Venezuela’s authoritarian president, Nicolás Maduro, has urged Donald Trump not to lead the US into an Afghanistan-style “forever war”, as the American military buildup in the region intensified and Trump’s defence secretary, Pete Hegseth, vowed to purge the Americas of “narco-terrorists”.
Speaking to CNN outside the Miraflores presidential palace in Venezuela’s capital, Caracas, Maduro called on Trump to make peace, not war, after the world’s largest aircraft carrier, USS Gerald R Ford, arrived in the region.
“No more forever wars. No more unjust wars. No more Libya. No more Afghanistan.
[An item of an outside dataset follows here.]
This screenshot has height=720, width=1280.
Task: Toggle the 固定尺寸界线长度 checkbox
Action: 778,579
Long live peace,” Maduro, 62, declared late on Thursday as he pushed his way through crowds to reach a pro-government rally.
Hours after the Venezuelan leader spoke, Hegseth sought to pile further pressure on Venezuela’s leader, announcing what he called Operation Southern Spear.
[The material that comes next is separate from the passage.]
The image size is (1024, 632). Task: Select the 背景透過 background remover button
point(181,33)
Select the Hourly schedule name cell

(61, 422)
“The Western Hemisphere is America’s neighborhood – and we will protect it,” Hegseth tweeted. He said the Southern Command mission would defend “our homeland” and secure it from “the drugs that are killing our people”.
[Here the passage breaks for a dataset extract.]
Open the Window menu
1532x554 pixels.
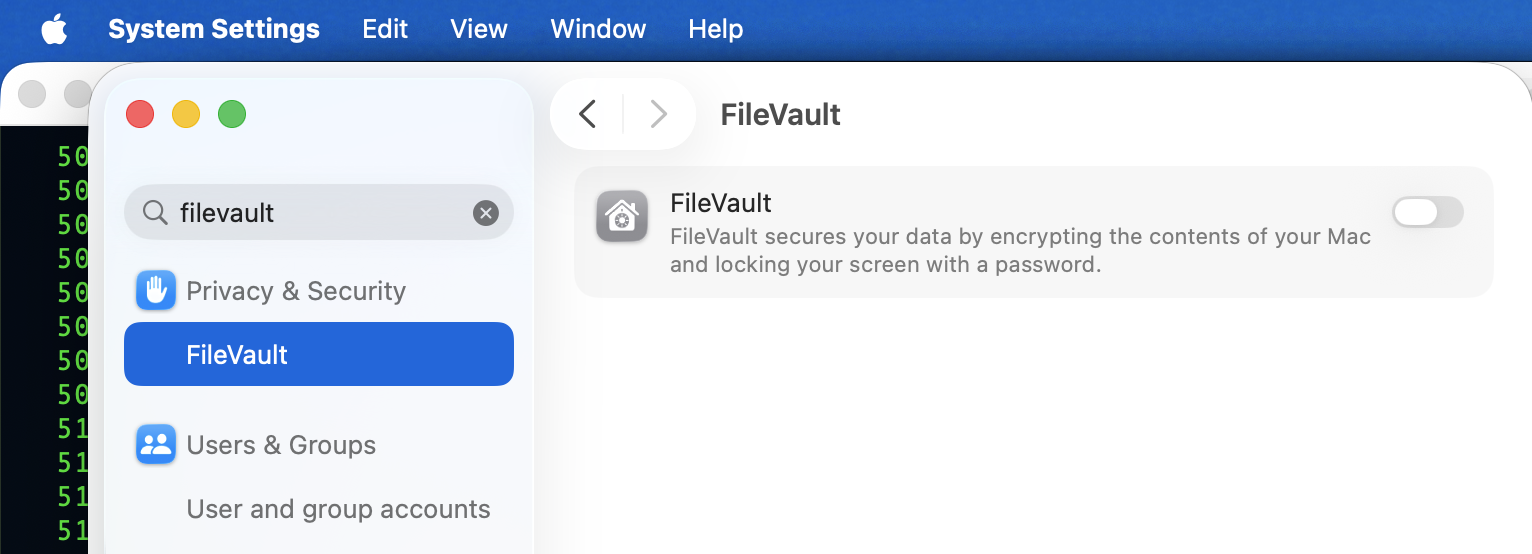tap(598, 30)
It is unclear why Hegseth made the announcement now, 10 months after the US Naval Forces Southern Command declared the impending launch of the operation, which it said would use “a heterogeneous mix of robotic and autonomous systems to support the detection and monitoring of illicit trafficking” in the Caribbean.
Hegseth’s comments could perhaps have been a headline-grabbing effort to rebrand Trump’s pressure campaign against Maduro, which has involved a series of deadly strikes on alleged drug smuggling boats in the Caribbean and Pacific.
Officially, the massive US deployment is part of the Trump administration’s “war on drugs” and designed to stop Latin America drug cartels “flooding” the US with cocaine and fentanyl.
But Venezuela is not a cocaine producer – that work is done almost entirely in Bolivia, Colombia and Peru – nor is it part of the fentanyl smuggling network, which is focused on Mexico.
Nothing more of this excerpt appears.